UNESCO World Heritage Site
- Type: Cultural
- Criteria: iv
- Designated: 1978
- Part of: Historic Centre of Kraków
- Reference no.: 29bis

Historic Monument of Poland
- Designated: 1994-09-08
- Part of: Kraków historical city complex
- Reference no.: M.P. 1994 nr 50 poz. 418

= Krzysztofory Palace =

Historic building in Kraków, Poland

The Krzysztofory Palace or Pod Krzysztofory Palace (Pałac Krzysztofory) also called (Pałac Pod Krzysztofory), is a historic, baroque city palace located at 35 Main Market Square in Old Town of Kraków, Poland.

It is the location of the Historical Museum of Kraków.

== History ==
Between 1640 and 1649 the Palace was owned by the Crown Court Marshal Adam Kazanowski, who also commissioned its construction. The palace is named after St. Krzysztof, the patron saint of medieval tenements. It was designed by joining together three narrow Gothic houses. The first major renovation of the palace was done by the architect Jakub Solari in 1682–1684. One of its unique features is the fine stucco work by Italian architect Baldassare Fontana, who was working in Kraków at the time. Towards the end of the 19th century, the ground floor was taken up by a popular restaurant Pod Palmą founded by Antoni Hawełka, purveyor to the imperial court of Vienna.

The Krzysztofory Palace is the headquarters of Muzeum Krakowa, being transferred to the jurisdiction of this institution in 1965.
The current exhibition at Krzysztofory Palace is "Krakow from the beginning, to no end.". As the name suggests, it presents the whole history of Krakow from its beginnings in the prehistoric mythical King Krakus to the modern times, having the final piece of the exhibition always being changed according to the events in Krakow.

This exhibition includes many iconic pieces connected to Krakow, such as the Lajkonik costume, the traditional Krakow nativity scenes (including a life-size scaled version), mascarons; those particularly related to local institutions, such as the silver rooster of the Fowler Brotherhood from the 16th century, the ring and scepter of Krakow mayors from the same century, the counter of the Krakow Merchant Congregation from the 18th century, but also works signed with the names of Jan Matejko, Józef Mehoffer, Zofia Stryjeńska, Jacek Malczewski, Wojciech Weiss and Wlastimil Hoffman.

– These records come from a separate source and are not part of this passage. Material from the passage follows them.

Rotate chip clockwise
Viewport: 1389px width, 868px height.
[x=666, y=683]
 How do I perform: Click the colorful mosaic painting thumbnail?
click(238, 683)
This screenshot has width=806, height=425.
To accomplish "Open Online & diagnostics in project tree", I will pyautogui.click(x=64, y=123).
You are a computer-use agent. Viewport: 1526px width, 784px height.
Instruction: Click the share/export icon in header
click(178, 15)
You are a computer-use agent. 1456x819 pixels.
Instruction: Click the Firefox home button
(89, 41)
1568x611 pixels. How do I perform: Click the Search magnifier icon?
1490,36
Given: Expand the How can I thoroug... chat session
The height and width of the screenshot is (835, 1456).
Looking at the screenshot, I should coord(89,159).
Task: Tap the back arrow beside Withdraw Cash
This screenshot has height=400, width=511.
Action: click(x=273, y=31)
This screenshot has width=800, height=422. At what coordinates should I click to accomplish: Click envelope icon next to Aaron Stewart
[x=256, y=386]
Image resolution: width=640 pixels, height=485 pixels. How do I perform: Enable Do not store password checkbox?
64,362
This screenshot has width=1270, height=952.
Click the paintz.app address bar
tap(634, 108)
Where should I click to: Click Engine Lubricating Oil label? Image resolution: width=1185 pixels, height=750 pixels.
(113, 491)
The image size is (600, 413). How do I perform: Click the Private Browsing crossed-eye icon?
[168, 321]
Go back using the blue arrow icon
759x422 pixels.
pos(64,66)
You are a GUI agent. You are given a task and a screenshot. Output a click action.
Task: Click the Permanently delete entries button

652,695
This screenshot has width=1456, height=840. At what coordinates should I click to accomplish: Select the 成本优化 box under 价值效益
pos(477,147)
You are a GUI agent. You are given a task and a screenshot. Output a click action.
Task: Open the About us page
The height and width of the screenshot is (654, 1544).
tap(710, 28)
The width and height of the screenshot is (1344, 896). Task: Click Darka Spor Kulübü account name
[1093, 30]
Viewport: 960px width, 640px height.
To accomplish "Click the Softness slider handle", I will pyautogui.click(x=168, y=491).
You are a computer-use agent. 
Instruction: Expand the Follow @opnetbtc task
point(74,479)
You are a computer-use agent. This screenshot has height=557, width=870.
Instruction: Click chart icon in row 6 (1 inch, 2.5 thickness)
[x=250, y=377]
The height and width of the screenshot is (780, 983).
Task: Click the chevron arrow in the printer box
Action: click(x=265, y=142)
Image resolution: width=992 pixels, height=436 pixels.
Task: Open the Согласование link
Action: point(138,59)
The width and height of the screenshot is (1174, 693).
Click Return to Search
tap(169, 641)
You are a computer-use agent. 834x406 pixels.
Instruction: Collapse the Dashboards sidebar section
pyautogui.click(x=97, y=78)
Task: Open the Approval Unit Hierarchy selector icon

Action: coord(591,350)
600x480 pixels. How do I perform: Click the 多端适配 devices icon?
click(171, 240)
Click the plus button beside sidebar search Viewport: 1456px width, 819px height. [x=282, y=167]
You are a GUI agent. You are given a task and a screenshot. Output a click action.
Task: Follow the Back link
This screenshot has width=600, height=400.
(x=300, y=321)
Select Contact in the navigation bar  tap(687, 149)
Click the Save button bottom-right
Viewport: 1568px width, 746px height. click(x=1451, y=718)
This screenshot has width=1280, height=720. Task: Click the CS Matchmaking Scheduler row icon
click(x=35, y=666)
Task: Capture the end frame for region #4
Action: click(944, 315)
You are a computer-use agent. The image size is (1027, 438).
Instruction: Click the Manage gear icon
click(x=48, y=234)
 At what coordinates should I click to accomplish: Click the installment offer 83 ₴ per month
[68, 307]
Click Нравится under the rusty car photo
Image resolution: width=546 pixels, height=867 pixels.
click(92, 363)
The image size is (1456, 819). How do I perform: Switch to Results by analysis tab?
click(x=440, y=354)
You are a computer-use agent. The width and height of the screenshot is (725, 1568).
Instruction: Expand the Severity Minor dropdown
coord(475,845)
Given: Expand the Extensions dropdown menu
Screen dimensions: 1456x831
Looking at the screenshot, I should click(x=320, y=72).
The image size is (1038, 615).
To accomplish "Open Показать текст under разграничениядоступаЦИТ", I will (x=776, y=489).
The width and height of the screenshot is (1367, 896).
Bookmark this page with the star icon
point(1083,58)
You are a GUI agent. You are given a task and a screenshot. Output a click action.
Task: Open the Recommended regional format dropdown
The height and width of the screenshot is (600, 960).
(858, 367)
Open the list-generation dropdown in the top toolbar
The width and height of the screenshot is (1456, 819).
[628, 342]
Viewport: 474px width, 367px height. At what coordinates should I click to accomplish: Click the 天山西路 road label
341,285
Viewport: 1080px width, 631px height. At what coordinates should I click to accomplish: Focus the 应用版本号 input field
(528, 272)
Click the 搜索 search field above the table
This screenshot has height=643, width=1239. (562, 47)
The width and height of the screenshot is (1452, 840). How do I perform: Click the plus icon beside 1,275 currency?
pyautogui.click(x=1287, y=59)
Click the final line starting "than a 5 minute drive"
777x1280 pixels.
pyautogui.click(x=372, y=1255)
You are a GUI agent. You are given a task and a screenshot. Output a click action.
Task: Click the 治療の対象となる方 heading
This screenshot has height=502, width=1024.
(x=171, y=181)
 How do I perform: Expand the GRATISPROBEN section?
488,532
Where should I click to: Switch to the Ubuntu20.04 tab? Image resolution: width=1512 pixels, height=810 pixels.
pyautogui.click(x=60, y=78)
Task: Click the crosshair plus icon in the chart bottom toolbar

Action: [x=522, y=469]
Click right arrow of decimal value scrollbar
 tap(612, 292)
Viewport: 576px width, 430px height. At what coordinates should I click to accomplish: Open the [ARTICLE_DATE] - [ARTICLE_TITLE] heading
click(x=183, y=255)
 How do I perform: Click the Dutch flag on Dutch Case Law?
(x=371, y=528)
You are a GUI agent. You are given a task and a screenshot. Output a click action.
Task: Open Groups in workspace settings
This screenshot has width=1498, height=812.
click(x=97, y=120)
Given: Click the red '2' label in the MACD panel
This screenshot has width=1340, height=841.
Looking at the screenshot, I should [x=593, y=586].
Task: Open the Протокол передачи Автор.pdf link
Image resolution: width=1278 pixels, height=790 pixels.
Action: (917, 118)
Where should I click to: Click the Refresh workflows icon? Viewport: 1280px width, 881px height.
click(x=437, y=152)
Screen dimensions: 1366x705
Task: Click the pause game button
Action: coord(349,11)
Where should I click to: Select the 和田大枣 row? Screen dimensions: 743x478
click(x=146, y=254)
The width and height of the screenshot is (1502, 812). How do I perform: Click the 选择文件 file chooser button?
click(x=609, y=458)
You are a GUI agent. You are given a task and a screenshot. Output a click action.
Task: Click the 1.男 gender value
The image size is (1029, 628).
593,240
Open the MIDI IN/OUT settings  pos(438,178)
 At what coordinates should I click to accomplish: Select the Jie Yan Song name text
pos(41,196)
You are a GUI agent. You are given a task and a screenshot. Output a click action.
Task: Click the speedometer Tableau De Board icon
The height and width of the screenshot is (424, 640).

Besides this exhibition, the historic interiors of the renovated palace include a library and archive, educational, administrative, commercial, gastronomic spaces and a conference hall. Also in these renovated premises there are events like concerts, literary meetings, debates, lessons and educational workshops.

The opening of the “Krakow from the beginning, to no end” exhibition is the last element of the project implemented by the Museum of Krakow “Krzysztofory anew – Complete Museum: modernization and renovation of the Krzysztofory Palace along with adapting its functions to the implementation of the tasks of a modern, multifunctional museum facility”. 85% of the investment (over PLN 29 million) was implemented thanks to the European Funds, namely Priority Axis VIII – Protection of Cultural Heritage and Development of Cultural Resources under the Infrastructure and Environment Operational Programme 2014–2020. The remaining 15% of the investment costs were covered by the Municipality of Krakow.